The categories of adverse outcome as outlined earlier are dependent on the standpoint of the user of this framework as different protection goals can be set, for example, preventive measures should have targets of none or resolution of infection, whereas therapeutic measures will primarily impact on the reduction of infection severity. Epidemiological studies can help to identify the key factors of an infection and to propose appropriate control measures. However, on occasion, such measures may not impact directly on the pathogen per se, but serve to strengthen susceptible hosts or to reduce transmission in the environment, for example, hygiene and sanitation. A more structured approach to identify protection goals by identifying at-risk groups, for example, contact lens users, and adopting risk mitigation measures may be more effective to avoid or minimise unintentional exposure to microorganisms.

Conclusions

We propose a new conceptual pathway based model to describe the mechanism of infection that can be used by health professionals and risk assessors of contamination of personal care products used by the general public, using P. aeruginosa keratitis as a case study. By taking into account the host, agent, environment, and their interactions, it is possible to identify the key events in the process of infection and allow focus of effort on those that have a critical effect on the potential outcome. Despite the specificity of the case model to contact-lens-associated infection the model can theoretically be applied to other infections of differing severity. From a therapeutic perspective, it is expected that the investigator will focus more on the identification of the pathogen and ways to limit the development of the infection, whereas epidemiological investigations target the transmission of a disease, including the environment, and potential key host factors. From a safety/risk assessment perspective, the focus would be on evaluating the likelihood of adverse human health effects occurring, following exposure to the pathogen, and managing the risk by ensuring that products meet the required safety objectives by the use of relevant control measures, for example, non-favourable growth conditions or antimicrobials in lens solutions.

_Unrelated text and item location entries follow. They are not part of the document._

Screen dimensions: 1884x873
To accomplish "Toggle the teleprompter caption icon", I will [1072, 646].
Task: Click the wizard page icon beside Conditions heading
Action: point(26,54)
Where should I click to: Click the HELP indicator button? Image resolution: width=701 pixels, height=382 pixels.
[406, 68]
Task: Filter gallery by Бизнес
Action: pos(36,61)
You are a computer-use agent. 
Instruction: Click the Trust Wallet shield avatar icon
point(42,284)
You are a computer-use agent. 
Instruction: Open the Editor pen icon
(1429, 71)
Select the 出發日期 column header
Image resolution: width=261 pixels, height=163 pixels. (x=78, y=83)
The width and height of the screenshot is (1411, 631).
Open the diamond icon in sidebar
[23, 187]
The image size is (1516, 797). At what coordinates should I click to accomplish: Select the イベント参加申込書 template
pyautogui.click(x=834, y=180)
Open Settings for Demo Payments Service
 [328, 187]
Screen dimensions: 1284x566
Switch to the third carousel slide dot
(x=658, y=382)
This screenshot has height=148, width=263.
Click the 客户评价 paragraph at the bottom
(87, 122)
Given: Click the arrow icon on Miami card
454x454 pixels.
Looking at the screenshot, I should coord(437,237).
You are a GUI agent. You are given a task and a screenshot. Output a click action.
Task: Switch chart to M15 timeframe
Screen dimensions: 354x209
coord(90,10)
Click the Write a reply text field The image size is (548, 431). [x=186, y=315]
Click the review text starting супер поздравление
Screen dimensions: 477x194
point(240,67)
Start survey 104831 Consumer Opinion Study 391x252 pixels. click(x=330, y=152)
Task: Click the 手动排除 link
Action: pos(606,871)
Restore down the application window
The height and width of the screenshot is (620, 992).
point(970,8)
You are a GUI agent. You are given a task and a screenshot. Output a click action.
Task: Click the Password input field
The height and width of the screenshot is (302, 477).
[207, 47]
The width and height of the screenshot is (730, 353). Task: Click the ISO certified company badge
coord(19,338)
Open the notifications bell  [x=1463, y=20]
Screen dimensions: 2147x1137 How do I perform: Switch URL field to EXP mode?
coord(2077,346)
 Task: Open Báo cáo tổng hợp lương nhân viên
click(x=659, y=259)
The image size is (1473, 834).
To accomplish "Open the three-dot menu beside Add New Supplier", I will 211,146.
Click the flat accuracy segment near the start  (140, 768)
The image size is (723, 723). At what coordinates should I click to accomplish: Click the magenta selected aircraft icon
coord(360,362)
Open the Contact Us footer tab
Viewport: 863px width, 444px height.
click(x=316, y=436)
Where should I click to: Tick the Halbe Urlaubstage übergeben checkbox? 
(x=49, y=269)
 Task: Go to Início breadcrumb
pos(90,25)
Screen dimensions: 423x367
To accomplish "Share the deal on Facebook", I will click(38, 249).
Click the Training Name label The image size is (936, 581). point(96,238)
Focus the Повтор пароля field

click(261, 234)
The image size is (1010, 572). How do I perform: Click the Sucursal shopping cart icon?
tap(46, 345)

The proposed model is structured to allow the identification of knowledge gaps and highlight areas where further research is required to sketch a more complete picture of the infection process for a given scenario. It is hoped that this model will have the potential to focus research efforts and aid a better understanding of risk assessment and management of the infection process and associated outcomes.

Conflicts of interest and funding

The work was funded from an internal budget for Unilever staff members and Dr. Tyrone Pitt was contracted as an external consultant funded by Unilever.